The task: In your answer, copy every entry that follows exactly.
(Beginning of Data to examine)
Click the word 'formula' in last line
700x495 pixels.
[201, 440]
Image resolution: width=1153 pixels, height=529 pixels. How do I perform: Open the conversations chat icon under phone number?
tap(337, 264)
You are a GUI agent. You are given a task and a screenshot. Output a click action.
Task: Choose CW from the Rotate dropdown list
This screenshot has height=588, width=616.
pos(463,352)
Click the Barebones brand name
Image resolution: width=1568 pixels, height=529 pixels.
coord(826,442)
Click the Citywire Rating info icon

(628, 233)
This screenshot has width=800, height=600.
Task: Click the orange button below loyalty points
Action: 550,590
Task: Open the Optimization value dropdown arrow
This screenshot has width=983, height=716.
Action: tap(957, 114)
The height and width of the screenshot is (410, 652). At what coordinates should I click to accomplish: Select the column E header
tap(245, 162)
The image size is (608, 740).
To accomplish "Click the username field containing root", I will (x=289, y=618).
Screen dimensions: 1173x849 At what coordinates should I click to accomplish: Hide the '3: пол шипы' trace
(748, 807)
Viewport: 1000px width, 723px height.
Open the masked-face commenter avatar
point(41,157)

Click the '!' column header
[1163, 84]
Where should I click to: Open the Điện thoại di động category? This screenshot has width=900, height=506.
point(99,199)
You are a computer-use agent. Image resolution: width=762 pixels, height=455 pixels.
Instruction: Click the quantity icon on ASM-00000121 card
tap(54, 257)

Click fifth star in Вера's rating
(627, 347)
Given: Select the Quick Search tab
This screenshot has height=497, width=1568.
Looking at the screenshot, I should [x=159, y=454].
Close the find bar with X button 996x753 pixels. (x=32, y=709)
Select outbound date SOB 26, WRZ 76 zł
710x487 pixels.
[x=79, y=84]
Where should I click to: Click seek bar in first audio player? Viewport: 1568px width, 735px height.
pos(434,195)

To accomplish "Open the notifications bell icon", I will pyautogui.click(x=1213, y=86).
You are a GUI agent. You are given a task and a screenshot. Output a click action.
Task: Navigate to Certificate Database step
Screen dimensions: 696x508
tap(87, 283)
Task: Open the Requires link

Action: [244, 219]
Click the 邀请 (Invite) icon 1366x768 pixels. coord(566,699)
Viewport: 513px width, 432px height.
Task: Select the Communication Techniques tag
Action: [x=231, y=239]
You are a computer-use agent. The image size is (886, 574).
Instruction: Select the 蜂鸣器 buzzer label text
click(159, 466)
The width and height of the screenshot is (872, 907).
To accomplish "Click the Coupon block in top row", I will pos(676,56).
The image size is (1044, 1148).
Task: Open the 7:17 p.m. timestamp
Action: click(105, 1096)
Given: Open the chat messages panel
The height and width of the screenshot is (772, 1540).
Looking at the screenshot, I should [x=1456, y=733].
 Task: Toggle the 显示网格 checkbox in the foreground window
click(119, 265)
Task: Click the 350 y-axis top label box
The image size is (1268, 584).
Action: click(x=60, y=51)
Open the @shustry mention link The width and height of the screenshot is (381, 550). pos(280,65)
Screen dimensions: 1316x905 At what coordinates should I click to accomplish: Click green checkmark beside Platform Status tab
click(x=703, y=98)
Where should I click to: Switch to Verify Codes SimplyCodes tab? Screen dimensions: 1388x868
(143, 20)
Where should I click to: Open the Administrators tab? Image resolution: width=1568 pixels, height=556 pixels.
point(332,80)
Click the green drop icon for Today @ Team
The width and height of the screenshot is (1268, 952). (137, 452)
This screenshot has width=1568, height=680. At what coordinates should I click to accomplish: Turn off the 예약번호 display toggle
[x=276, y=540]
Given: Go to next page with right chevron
(End of Data to examine)
Result:
Click the word 'formula' in last line
700x495 pixels.
[201, 440]
Image resolution: width=1153 pixels, height=529 pixels. How do I perform: Open the conversations chat icon under phone number?
tap(337, 264)
You are a GUI agent. You are given a task and a screenshot. Output a click action.
Task: Choose CW from the Rotate dropdown list
This screenshot has height=588, width=616.
pos(463,352)
Click the Barebones brand name
Image resolution: width=1568 pixels, height=529 pixels.
coord(826,442)
Click the Citywire Rating info icon

(628, 233)
This screenshot has width=800, height=600.
Task: Click the orange button below loyalty points
Action: 550,590
Task: Open the Optimization value dropdown arrow
This screenshot has width=983, height=716.
Action: tap(957, 114)
The height and width of the screenshot is (410, 652). At what coordinates should I click to accomplish: Select the column E header
tap(245, 162)
The image size is (608, 740).
To accomplish "Click the username field containing root", I will (x=289, y=618).
Screen dimensions: 1173x849 At what coordinates should I click to accomplish: Hide the '3: пол шипы' trace
(748, 807)
Viewport: 1000px width, 723px height.
Open the masked-face commenter avatar
point(41,157)

Click the '!' column header
[1163, 84]
Where should I click to: Open the Điện thoại di động category? This screenshot has width=900, height=506.
point(99,199)
You are a computer-use agent. Image resolution: width=762 pixels, height=455 pixels.
Instruction: Click the quantity icon on ASM-00000121 card
tap(54, 257)

Click fifth star in Вера's rating
(627, 347)
Given: Select the Quick Search tab
This screenshot has height=497, width=1568.
Looking at the screenshot, I should [x=159, y=454].
Close the find bar with X button 996x753 pixels. (x=32, y=709)
Select outbound date SOB 26, WRZ 76 zł
710x487 pixels.
[x=79, y=84]
Where should I click to: Click seek bar in first audio player? Viewport: 1568px width, 735px height.
pos(434,195)

To accomplish "Open the notifications bell icon", I will pyautogui.click(x=1213, y=86).
You are a GUI agent. You are given a task and a screenshot. Output a click action.
Task: Navigate to Certificate Database step
Screen dimensions: 696x508
tap(87, 283)
Task: Open the Requires link

Action: [244, 219]
Click the 邀请 (Invite) icon 1366x768 pixels. coord(566,699)
Viewport: 513px width, 432px height.
Task: Select the Communication Techniques tag
Action: [x=231, y=239]
You are a computer-use agent. The image size is (886, 574).
Instruction: Select the 蜂鸣器 buzzer label text
click(159, 466)
The width and height of the screenshot is (872, 907).
To accomplish "Click the Coupon block in top row", I will pos(676,56).
The image size is (1044, 1148).
Task: Open the 7:17 p.m. timestamp
Action: click(105, 1096)
Given: Open the chat messages panel
The height and width of the screenshot is (772, 1540).
Looking at the screenshot, I should [x=1456, y=733].
 Task: Toggle the 显示网格 checkbox in the foreground window
click(119, 265)
Task: Click the 350 y-axis top label box
The image size is (1268, 584).
Action: click(x=60, y=51)
Open the @shustry mention link The width and height of the screenshot is (381, 550). pos(280,65)
Screen dimensions: 1316x905 At what coordinates should I click to accomplish: Click green checkmark beside Platform Status tab
click(x=703, y=98)
Where should I click to: Switch to Verify Codes SimplyCodes tab? Screen dimensions: 1388x868
(143, 20)
Where should I click to: Open the Administrators tab? Image resolution: width=1568 pixels, height=556 pixels.
point(332,80)
Click the green drop icon for Today @ Team
The width and height of the screenshot is (1268, 952). (137, 452)
This screenshot has width=1568, height=680. At what coordinates should I click to accomplish: Turn off the 예약번호 display toggle
[x=276, y=540]
Given: Go to next page with right chevron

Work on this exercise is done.